*** Opening GIVEN INFORMATION ***

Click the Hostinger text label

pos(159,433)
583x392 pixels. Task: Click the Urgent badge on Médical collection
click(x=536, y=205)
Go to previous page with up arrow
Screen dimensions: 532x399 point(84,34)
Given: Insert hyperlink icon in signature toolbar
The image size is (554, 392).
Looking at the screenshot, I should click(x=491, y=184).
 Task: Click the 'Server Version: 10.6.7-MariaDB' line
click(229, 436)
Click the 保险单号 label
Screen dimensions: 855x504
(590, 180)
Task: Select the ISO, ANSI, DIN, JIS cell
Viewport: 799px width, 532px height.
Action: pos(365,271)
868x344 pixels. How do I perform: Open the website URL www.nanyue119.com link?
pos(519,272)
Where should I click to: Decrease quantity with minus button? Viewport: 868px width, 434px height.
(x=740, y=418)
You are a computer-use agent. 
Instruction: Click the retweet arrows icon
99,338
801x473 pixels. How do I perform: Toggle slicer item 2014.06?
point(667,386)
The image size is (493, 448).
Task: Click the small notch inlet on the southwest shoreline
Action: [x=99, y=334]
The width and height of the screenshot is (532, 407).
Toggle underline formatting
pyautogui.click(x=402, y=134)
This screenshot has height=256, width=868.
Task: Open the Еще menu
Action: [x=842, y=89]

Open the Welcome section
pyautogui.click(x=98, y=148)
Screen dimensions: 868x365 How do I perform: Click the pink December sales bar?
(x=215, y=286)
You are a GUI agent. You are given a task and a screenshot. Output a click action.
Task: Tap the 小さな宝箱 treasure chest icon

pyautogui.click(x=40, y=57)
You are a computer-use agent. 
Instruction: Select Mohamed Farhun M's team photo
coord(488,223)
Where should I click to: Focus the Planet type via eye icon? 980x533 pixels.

*** Closing GIVEN INFORMATION ***

ASSIGNMENT
Having found the line with "You are a GUI" in the listing above, transcribe it and every line after it to the end, exactly, with no additions.

RESULT OF THE TASK
You are a GUI agent. You are given a task and a screenshot. Output a click action.
Task: Tap the 小さな宝箱 treasure chest icon

pyautogui.click(x=40, y=57)
You are a computer-use agent. 
Instruction: Select Mohamed Farhun M's team photo
coord(488,223)
Where should I click to: Focus the Planet type via eye icon? 980x533 pixels.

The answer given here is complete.